● SOURCE PASSAGE:

# Salvaged AC electric motors, from vaccums and such for bikes/small craft



## pre_tilted (Apr 26, 2008)

Im considering making a small novelty electric vehicle by taking the motors out of various plug in electronics I have around the house and sticking them on something like a bike frame.

the first obstacle ive come across is the fact that all of these motors are AC, as the outlets that they plug into are AC, but most all DIY instructions and such discuss DC systems.

Now, i know absolutely very little about voltage, ohms, amps, etc. So the possibility of me being able to set up a inverter/converter system seems like it would take alot of time learning and experimenting...

short of that, what im wondering is, can i simply buy some kind of whole sale backup portable ac generator and plug these appliance motors into it?

Has anyone done this before and had it work?

And if so, how long will these last? Is it that much more worth it to buy a battery and inverter myself, and figure out how to make it work?


----------



## pre_tilted (Apr 26, 2008)

Let me clarify what im asking...

if i took something like the motor and componants from a couple of these

http://www.rewci.com/shvac2hpquse.html

attached it to 

http://www.wizwheelz.com/

and then plugged the motors into, via the normal outlet socket, two of 

http://www.campingworld.com/browse/.../Duracell-Powerpack-600/skunum=36921:src=OSLN


what sort of problems am i looking at?

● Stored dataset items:

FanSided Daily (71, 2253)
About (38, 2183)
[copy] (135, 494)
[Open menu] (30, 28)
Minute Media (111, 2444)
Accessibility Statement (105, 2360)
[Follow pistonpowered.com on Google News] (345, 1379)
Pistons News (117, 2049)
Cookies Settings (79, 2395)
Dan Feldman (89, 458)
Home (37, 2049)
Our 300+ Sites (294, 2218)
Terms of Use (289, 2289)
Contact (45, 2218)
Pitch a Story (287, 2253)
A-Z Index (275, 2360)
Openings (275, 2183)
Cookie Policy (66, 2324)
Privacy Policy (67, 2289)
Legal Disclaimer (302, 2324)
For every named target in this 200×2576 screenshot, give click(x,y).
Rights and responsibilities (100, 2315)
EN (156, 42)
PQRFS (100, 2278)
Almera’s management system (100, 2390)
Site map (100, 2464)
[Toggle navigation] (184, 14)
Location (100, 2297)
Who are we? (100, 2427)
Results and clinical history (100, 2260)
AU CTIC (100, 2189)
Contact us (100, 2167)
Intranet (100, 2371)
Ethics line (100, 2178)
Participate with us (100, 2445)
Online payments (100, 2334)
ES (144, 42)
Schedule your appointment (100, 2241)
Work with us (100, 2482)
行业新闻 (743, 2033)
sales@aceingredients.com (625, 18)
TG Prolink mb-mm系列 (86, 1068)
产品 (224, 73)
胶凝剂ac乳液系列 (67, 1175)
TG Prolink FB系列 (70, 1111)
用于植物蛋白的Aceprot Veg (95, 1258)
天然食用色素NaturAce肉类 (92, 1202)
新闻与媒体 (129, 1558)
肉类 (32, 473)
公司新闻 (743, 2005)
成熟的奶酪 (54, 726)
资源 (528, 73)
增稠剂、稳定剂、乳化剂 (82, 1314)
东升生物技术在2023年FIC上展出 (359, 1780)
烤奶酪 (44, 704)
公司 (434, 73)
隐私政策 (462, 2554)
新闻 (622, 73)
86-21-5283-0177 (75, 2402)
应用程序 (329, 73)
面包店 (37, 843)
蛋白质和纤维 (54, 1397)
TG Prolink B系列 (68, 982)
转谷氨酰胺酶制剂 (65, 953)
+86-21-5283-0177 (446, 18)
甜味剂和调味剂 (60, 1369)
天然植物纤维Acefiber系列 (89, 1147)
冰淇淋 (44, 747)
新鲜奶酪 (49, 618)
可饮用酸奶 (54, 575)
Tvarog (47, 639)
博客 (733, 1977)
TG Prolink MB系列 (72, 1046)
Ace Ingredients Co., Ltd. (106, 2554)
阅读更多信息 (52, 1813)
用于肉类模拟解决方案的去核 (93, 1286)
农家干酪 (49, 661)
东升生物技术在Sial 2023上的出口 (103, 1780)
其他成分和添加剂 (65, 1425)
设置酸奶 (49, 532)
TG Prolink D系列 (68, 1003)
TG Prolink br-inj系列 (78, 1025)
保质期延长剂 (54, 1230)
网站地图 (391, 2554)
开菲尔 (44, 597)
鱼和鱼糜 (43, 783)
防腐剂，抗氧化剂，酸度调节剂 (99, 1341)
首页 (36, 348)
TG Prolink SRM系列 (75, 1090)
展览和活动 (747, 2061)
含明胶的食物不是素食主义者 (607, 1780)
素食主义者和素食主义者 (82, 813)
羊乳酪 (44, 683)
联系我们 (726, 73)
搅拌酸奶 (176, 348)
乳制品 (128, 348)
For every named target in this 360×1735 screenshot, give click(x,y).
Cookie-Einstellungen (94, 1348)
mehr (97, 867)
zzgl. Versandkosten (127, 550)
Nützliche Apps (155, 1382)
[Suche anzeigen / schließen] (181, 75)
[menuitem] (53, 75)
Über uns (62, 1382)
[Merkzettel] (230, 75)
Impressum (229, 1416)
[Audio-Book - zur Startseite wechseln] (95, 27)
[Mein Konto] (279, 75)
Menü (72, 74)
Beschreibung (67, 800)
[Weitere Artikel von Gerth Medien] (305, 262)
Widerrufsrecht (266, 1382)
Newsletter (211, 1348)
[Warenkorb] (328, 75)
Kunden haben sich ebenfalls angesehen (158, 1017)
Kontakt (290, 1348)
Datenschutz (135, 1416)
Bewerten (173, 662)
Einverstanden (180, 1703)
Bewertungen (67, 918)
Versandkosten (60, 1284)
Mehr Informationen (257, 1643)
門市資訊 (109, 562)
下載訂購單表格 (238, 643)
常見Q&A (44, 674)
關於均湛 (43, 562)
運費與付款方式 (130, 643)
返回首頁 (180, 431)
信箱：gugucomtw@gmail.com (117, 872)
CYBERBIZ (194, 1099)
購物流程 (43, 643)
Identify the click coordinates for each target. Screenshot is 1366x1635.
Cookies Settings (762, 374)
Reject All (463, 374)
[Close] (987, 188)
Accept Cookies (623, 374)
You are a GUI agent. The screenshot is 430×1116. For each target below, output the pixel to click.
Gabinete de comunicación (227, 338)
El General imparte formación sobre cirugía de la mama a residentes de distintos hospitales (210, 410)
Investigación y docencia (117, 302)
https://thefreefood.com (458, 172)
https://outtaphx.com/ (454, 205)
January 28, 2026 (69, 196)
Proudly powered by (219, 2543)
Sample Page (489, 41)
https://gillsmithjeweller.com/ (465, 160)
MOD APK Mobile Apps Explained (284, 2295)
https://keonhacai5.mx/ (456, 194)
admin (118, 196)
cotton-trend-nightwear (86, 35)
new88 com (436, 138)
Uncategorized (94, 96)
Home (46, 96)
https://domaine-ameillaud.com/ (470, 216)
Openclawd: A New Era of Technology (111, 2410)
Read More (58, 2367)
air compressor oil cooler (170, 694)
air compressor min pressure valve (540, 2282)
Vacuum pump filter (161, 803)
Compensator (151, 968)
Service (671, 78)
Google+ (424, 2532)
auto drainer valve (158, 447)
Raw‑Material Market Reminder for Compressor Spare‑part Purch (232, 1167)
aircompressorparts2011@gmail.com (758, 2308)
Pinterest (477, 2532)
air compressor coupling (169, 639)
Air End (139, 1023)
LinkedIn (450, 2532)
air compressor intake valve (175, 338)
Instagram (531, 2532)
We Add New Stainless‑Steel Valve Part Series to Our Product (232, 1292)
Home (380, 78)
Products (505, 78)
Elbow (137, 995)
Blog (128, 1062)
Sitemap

● STATED EXERCISE 1:
In the thread on salvaged AC motors, what does the poster ask about plugging the appliance motors into as an alternative to an inverter setup?
● STATED EXERCISE 2:
Check each statement against the thread on salvaged AC motors. Answer yes or no for each, and quote the thread's words that settle it.
(a) The poster says most DIY instructions discuss DC systems.
(b) The poster claims a solid understanding of voltage, ohms and amps.
(c) The poster plans to plug the motors in through the normal outlet socket.
● STATED EXERCISE 3:
Write the next part of the thread on salvaged AC motors, continuing after its final line.

● EXPECTED OUTPUT 1:
Some kind of wholesale backup portable AC generator.

● EXPECTED OUTPUT 2:
(a) Yes: "most all DIY instructions and such discuss DC systems"
(b) No: "i know absolutely very little about voltage, ohms, amps, etc."
(c) Yes: "plugged the motors into, via the normal outlet socket, two of"

● EXPECTED OUTPUT 3:
This seems like a really simple solution that requires almost no knowledge whatsoever, and should be relatively cheap, as the motors are extremely common, the power packs arnt that expensive, and the wheel frame could probably be picked up at a dump somewhere.

Thoughts?


----------



## O'Zeeke (Mar 9, 2008)

Hi Pre, i think you need to put a controller in between that shopvac motor and the battery or the variable speed controller in a jigsaw and motor might work. i never tried any of this, just thoughts


----------



## pre_tilted (Apr 26, 2008)

I figure for speed control, as the craft would be really crude anyway, i could just flick the on/off switch however often i would need to, to reach my desired speed (which probably wouldnt be that fast anyhow).


----------



## Dennis (Feb 25, 2008)

> the first obstacle ive come across is the fact that all of these motors are AC, as the outlets that they plug into are AC, but most all DIY instructions and such discuss DC systems.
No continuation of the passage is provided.